When I’m upset, I’ve tried to remind myself of his good qualities, kind of like a mantra: James is a great photographic subject. Unlike Walter, he lets me pick him up. He often grooms himself in a half-supine position that is hilarious and adorable. When they’re not fighting, James and Walter lick each other’s faces—an endlessly watchable spectacle. But this attempt at reassurance that I am not in fact a bad person who dislikes her cat has done nothing to quell the rise in blood pressure I feel pretty much all the time that James is not napping or licking something (cats do both of those things a lot, thank God).

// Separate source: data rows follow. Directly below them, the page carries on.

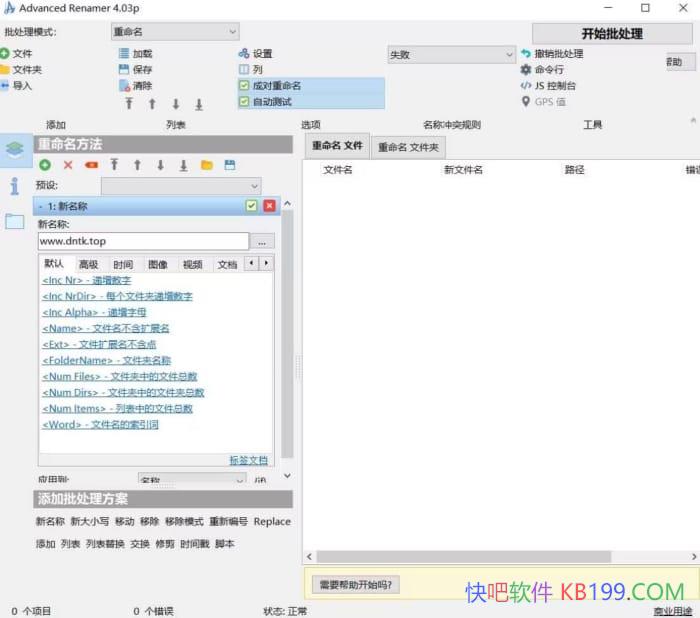The image size is (700, 618).
Task: Click the 清除 clear list icon
Action: pos(124,86)
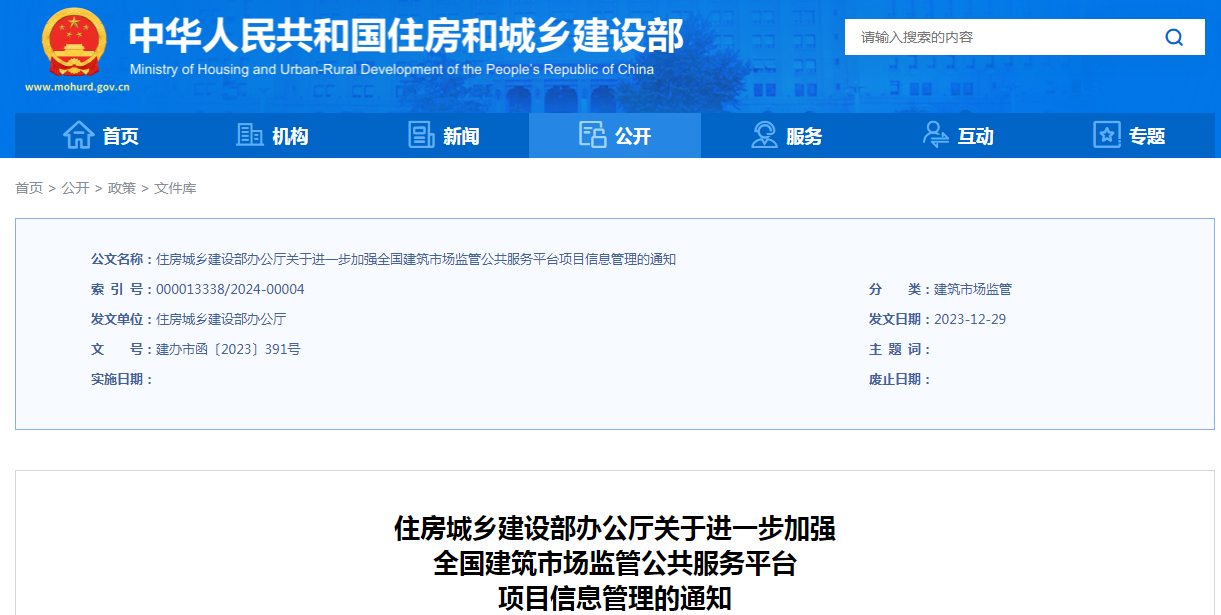Image resolution: width=1221 pixels, height=615 pixels.
Task: Click the people icon beside 服务
Action: point(763,135)
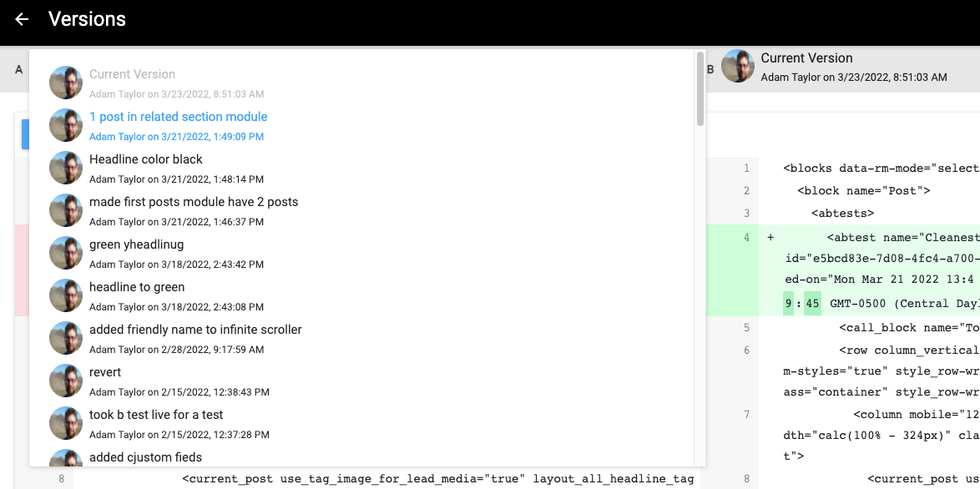Choose '1 post in related section module' version

(x=178, y=117)
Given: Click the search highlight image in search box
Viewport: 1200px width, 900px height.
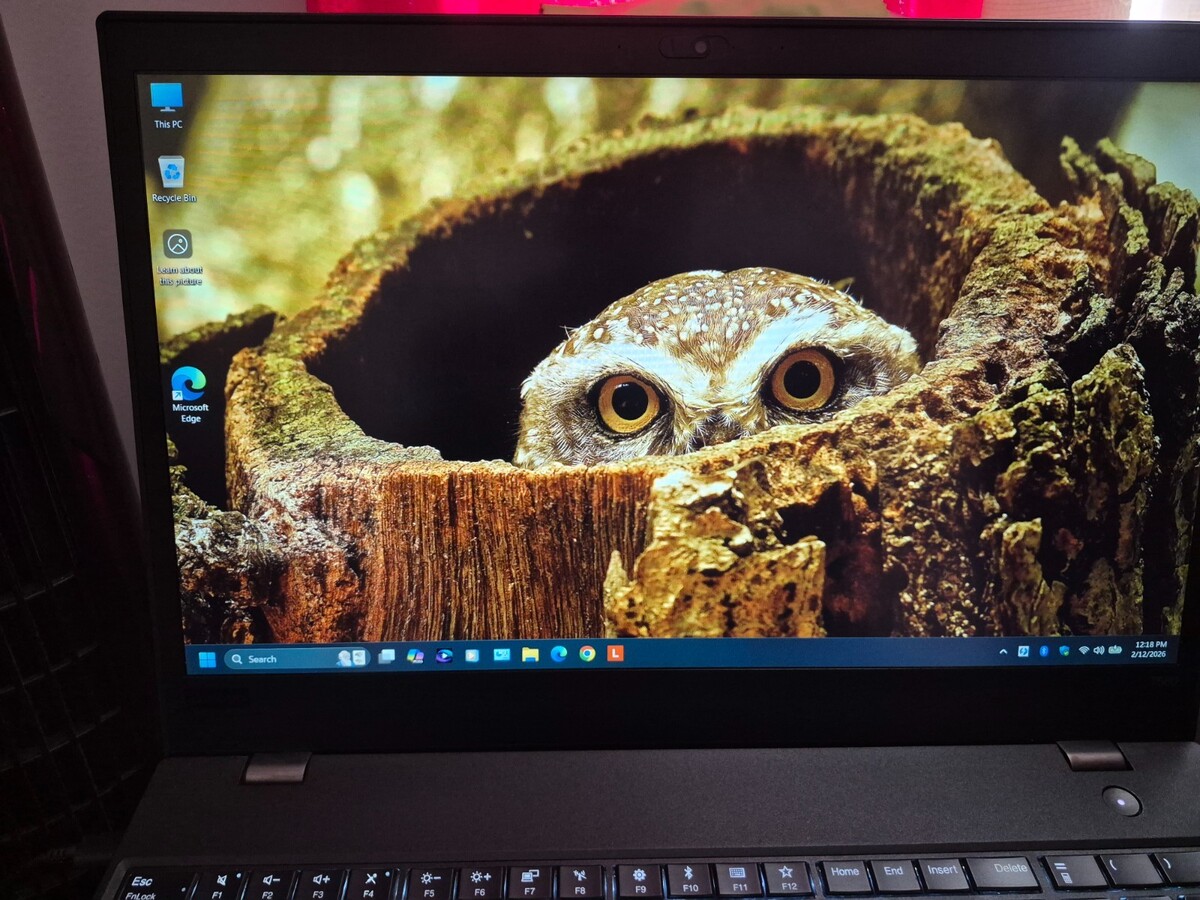Looking at the screenshot, I should point(351,658).
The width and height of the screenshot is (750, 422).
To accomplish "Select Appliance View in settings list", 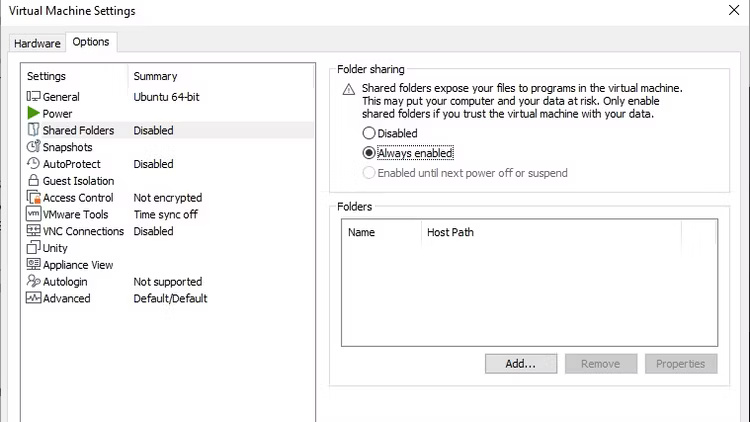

In the time I’ve been writing this, James has gone from sleeping to trying to get Walter to play with him, to crying in a tone that I swear sounds defiant, to knocking something over in the kitchen that I have yet to investigate, and back to sleeping. Recently I’ve had thoughts of finding him a new home. But it’s not just the probable difficulty of that undertaking that is holding me back. James has taught me some life lessons. Like, it is illogical to yell at or punish a cat, much like a very small child, and so you eliminate their ability to commit the offending behavior in the first place. And, not having small objects sitting around on surfaces is not only good for preventing cats from knocking them over, it results in a more tidy aesthetic and easier dusting. And at the end of the day (and I do mean at the end of the day, like when I come home from work/school and it is dark out), he does this thing when I turn on the lights where he looks up at me, squinting because his eyes are sensitive to the light, and it’s just so goddamn cute.